- **Try it**
Should an entry contain an image, leave the image out and repeat the entry's text exactly.

- **Data records**
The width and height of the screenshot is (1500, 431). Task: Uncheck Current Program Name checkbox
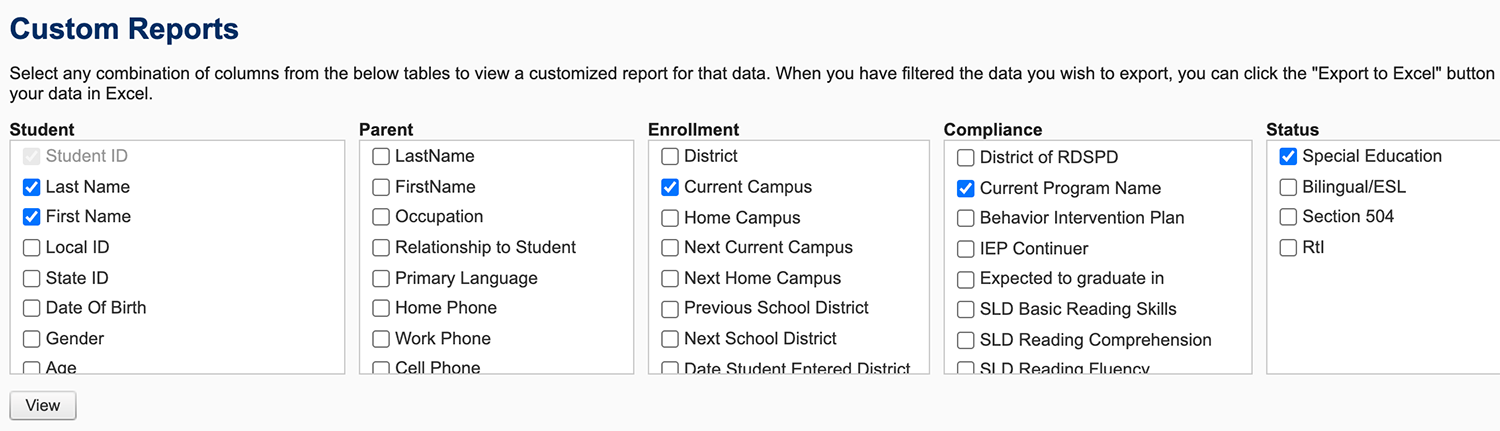pyautogui.click(x=966, y=188)
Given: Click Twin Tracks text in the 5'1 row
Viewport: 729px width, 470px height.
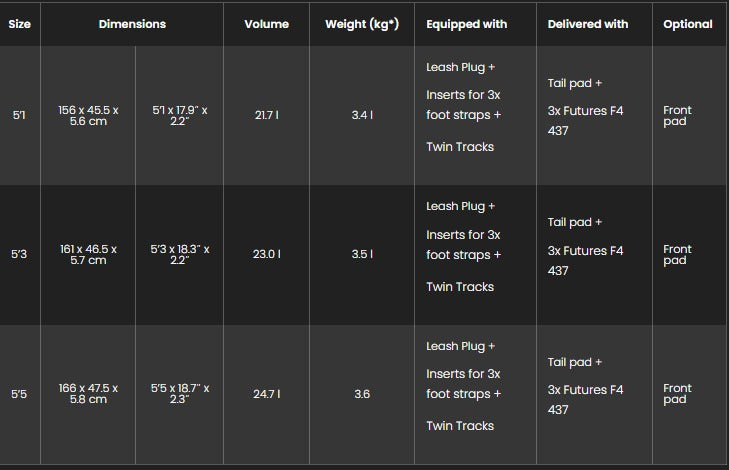Looking at the screenshot, I should [x=460, y=147].
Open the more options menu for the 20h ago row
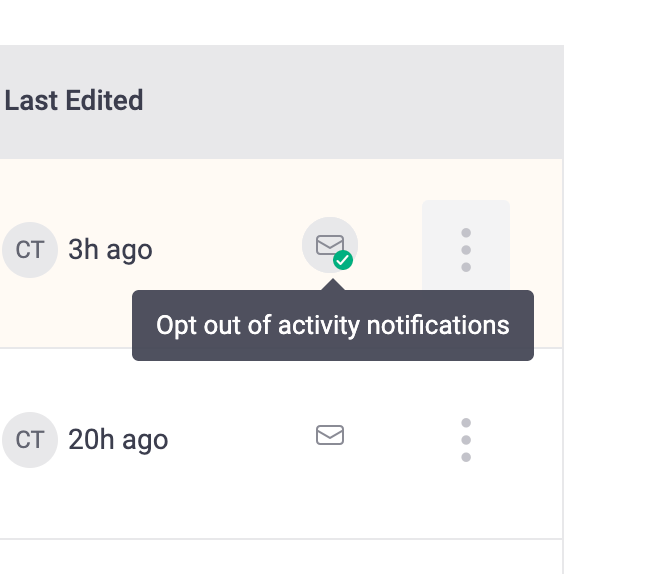Screen dimensions: 664x574 coord(466,440)
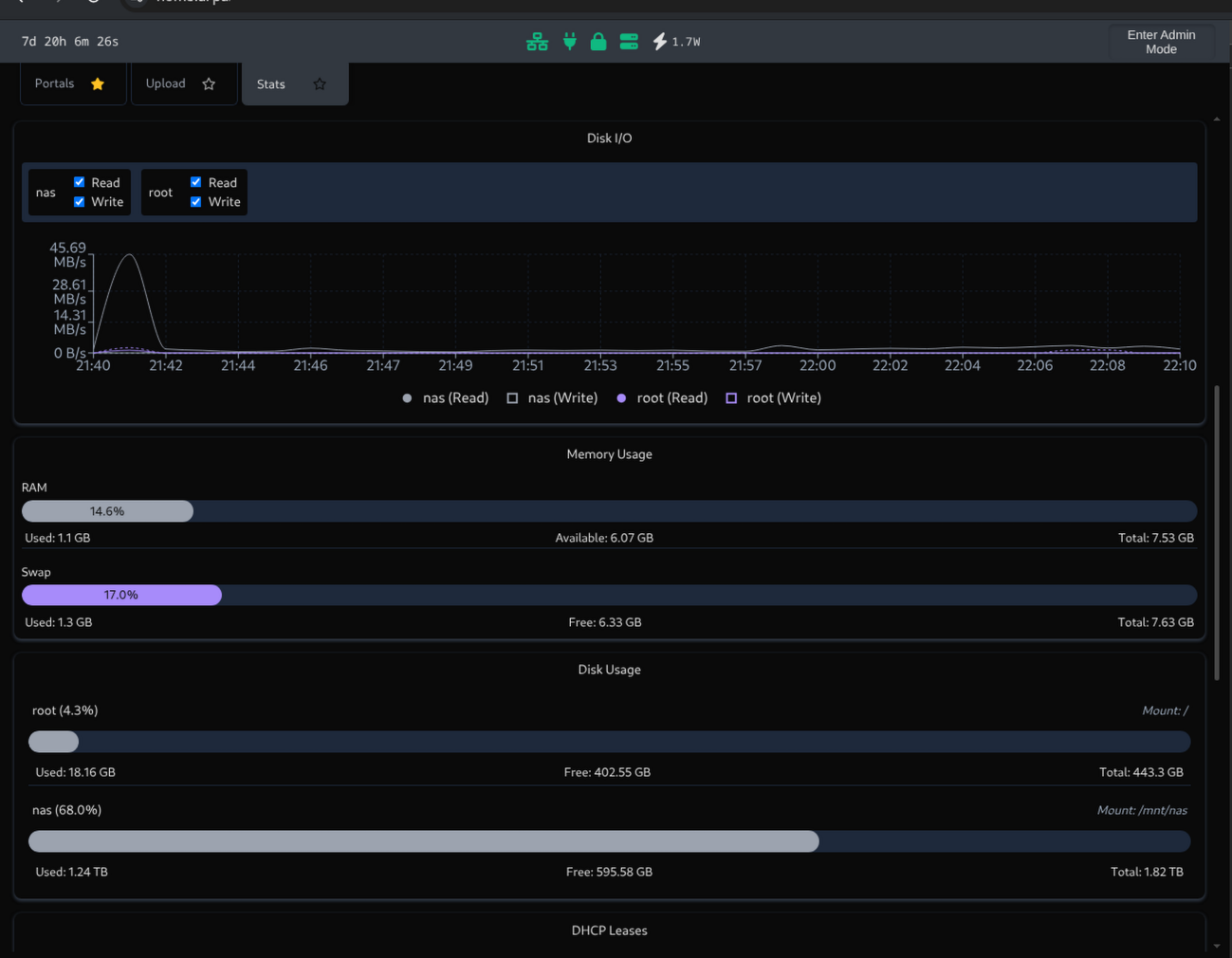Viewport: 1232px width, 958px height.
Task: Turn off the root Write checkbox
Action: (x=196, y=202)
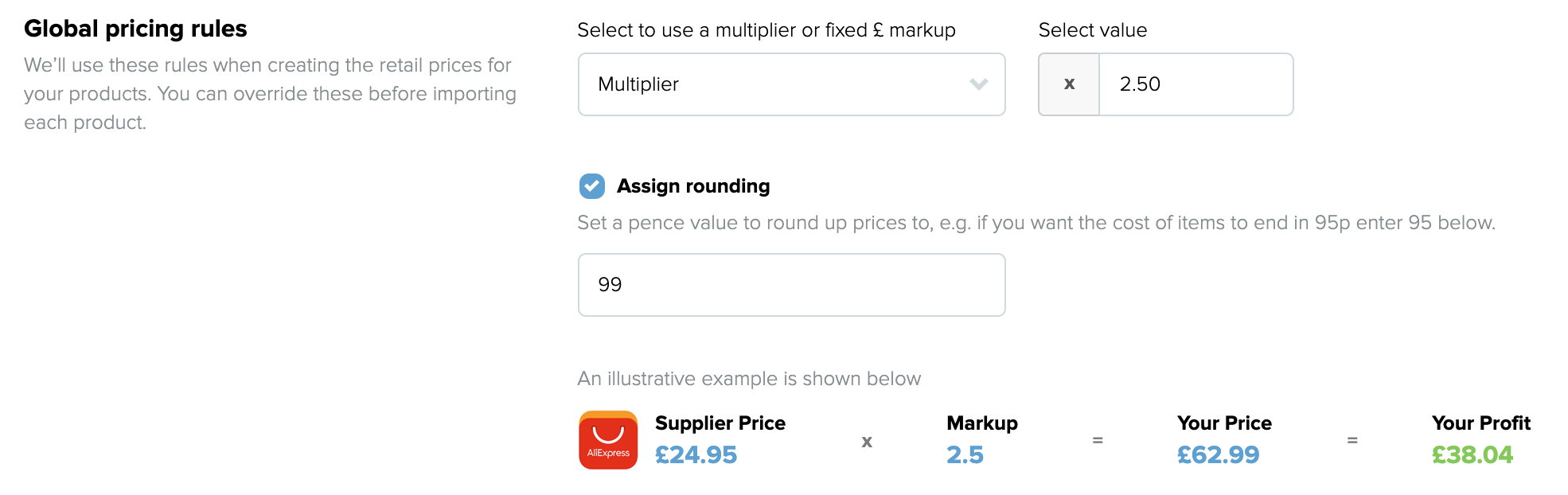Click the Your Profit £38.04 value
Viewport: 1568px width, 495px height.
pyautogui.click(x=1472, y=455)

- **Response below**
The width and height of the screenshot is (1500, 431). Task: Uncheck Current Program Name checkbox
pyautogui.click(x=966, y=188)
Given: Click Twin Tracks text in the 5'1 row
Viewport: 729px width, 470px height.
Looking at the screenshot, I should [x=460, y=147].
Open the more options menu for the 20h ago row
Screen dimensions: 664x574 coord(466,440)
Viewport: 1232px width, 958px height.
Task: Turn off the root Write checkbox
Action: (x=196, y=202)
Click the Your Profit £38.04 value
Viewport: 1568px width, 495px height.
pyautogui.click(x=1472, y=455)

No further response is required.